### LATIHAN SINGKAT 1
Jawab pertanyaan berikut berdasarkan berita tentang putusan sela di PN Denpasar.
(a) Berapa usia terdakwa Budiman Tiang?
(b) Kapan putusan sela dibacakan?
(c) Siapa Ketua Majelis Hakim dalam perkara ini?
### LATIHAN SINGKAT 2
Teruskan berita tentang putusan sela di PN Denpasar, mulai setelah kalimat terakhirnya.

### BACAAN YANG DISEDIAKAN
★ ★ ★ ★ ★ ★ ★
PN Denpasar Tolak Eksepsi, Kasus Dugaan Penipuan Vila Lanjut ke Pembuktian
DENPASAR, NusaBali.com – Majelis Hakim Pengadilan Negeri (PN) Denpasar menolak seluruh eksepsi yang diajukan tim penasihat hukum Budiman Tiang, 48, terdakwa kasus dugaan penipuan dan penggelapan aset vila mewah di Kerobokan. Dengan putusan sela yang dibacakan Kamis (11/9) petang, perkara ini dipastikan berlanjut ke tahap pembuktian.
Ketua Majelis Hakim Ni Kadek Kusuma Wardani menegaskan dalil eksepsi yang menyebut dakwaan jaksa kabur, tidak cermat, dan tidak lengkap (obscuur libel) tidak dapat dibenarkan.
“Menyangkut dakwaan itu akan diuji lebih lanjut dalam pemeriksaan pokok perkara,” ujar Kusuma Wardani dalam sidang.
★ ★ ★ ★ ★ ★ ★
### DATA TERSIMPAN
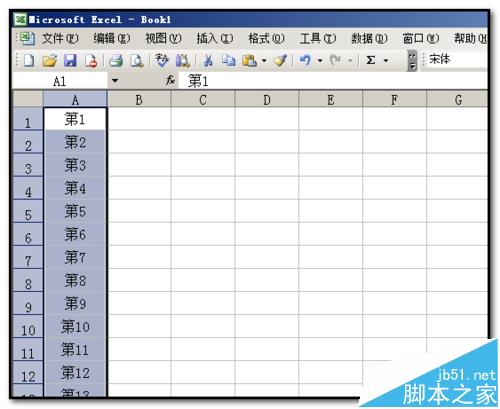This screenshot has width=500, height=409.
Task: Open Print Preview with the magnifier page icon
Action: (x=137, y=61)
★ ★ ★ ★ ★ ★ ★
### JAWABAN YANG DIHARAPKAN 1
(a) 48 tahun.
(b) Kamis (11/9) petang.
(c) Ni Kadek Kusuma Wardani.

### JAWABAN YANG DIHARAPKAN 2
Hakim juga menyatakan eksepsi yang mendalilkan perkara ini sebatas sengketa perdata sudah masuk ranah pokok perkara. “Hakim pidana tidak terikat dengan proses perdata,” tandasnya.
Dengan putusan tersebut, majelis hakim menyatakan keberatan tim penasihat hukum tidak diterima dan perkara Nomor 901/Pid.B/2025/PN Dps dilanjutkan dengan agenda pemeriksaan saksi serta alat bukti.
Sebelumnya, Jaksa Penuntut Umum (JPU) I Dewa Gede Anom Rai bersama Ni Made N Lumisensi dari Kejati Bali menolak seluruh eksepsi penasihat hukum terdakwa. Jaksa menilai surat dakwaan telah disusun sesuai ketentuan Pasal 143 ayat (2) KUHAP dan sah menjadi dasar pemeriksaan perkara.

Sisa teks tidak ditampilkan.